Funds from Golden Oriole's sale to USA assisted Murray and his wife to set up the Oriole Stud that they operated during the years 1968-1983. Sires they stood at the property included Good Time Eden, Tartan Hanover, Gentry, Scrappy Wave, Crockett, Pacific Hanover, Leading Light and Valerian. Dual gaited Crockett, sire of standouts Bronze Trail and Sprockett, was probably the pick of the sires they stood.
Murray gained his first success as a trainer with Countaway on January 10, 1973. He actually prepared a small team of six horses while mixing stud duties with that pursuit. Game Nian (eight wins) was a capable trotter for him.
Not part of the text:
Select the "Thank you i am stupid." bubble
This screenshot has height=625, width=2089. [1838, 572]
As a driver, he posted two notable wins with talented pacer Golden Moose in the Kaikoura Cup and the 1985 NZ Firestone FFA, the second leg of the TAB double on Cup Day. His brother in law Peter Jones won the first leg, the NZ Cup, with outsider Borana.
Murray was a former president of the NZ Harness Racing Trainers and Drivers' Association that he represented for three years at HRNZ Executive level before standing down three years ago. He was also the president of the Canterbury branch for five years (1990-1995). Murray Butt enjoyed helping his son Tim at his showplace training establishment where he also took a close interest in horses part owned by his wife Jennifer in trotters Genius and Lotsa Speed this season and another grand trotter in Noam in 2001 and 2002. Noam later raced with distinction when sold overseas. Viewfinder, Keep Up, Night Hawk, Peeping Tom, Success, Marmoose and Roimata Lad were only some winners Murray trained earlier in his career. The Sniper, Red Tip Governor, Cracker Nova, All Talk, Bizness, Bolaz and Bestoranum were a handful of useful outside drives he was associated with. Murray Butt and his wife enjoyed several overseas trips to follow the success of their sons.
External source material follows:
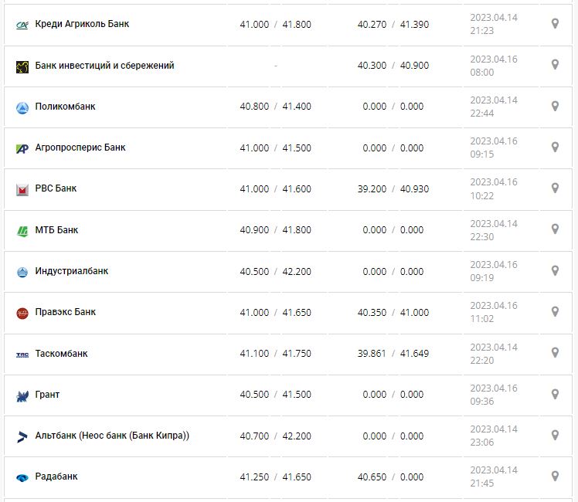Click the Грант bank location pin
The height and width of the screenshot is (502, 578).
pos(555,394)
The couple eventually subdivided half of their original 100 acre block of land and they bought the late Wes Butt's 16-acre Mankind Lodge complex at Templeton where the couple built a 20-bay all weather golf driving range in 1995. They operated the venture themselves for a year before leasing it out.
Murray and Jenny Butt were seemingly inseparable companions at Canterbury harness racing fixtures and also at Auckland and overseas raceways. They derived much genuine pride in the success of their children in harness racing and invariably accepted it modestly and graciously. The couple's numerous grandchildren were also a source of much warmth and enjoyment. Murray and Jenny Butt's combined act will be difficult to follow.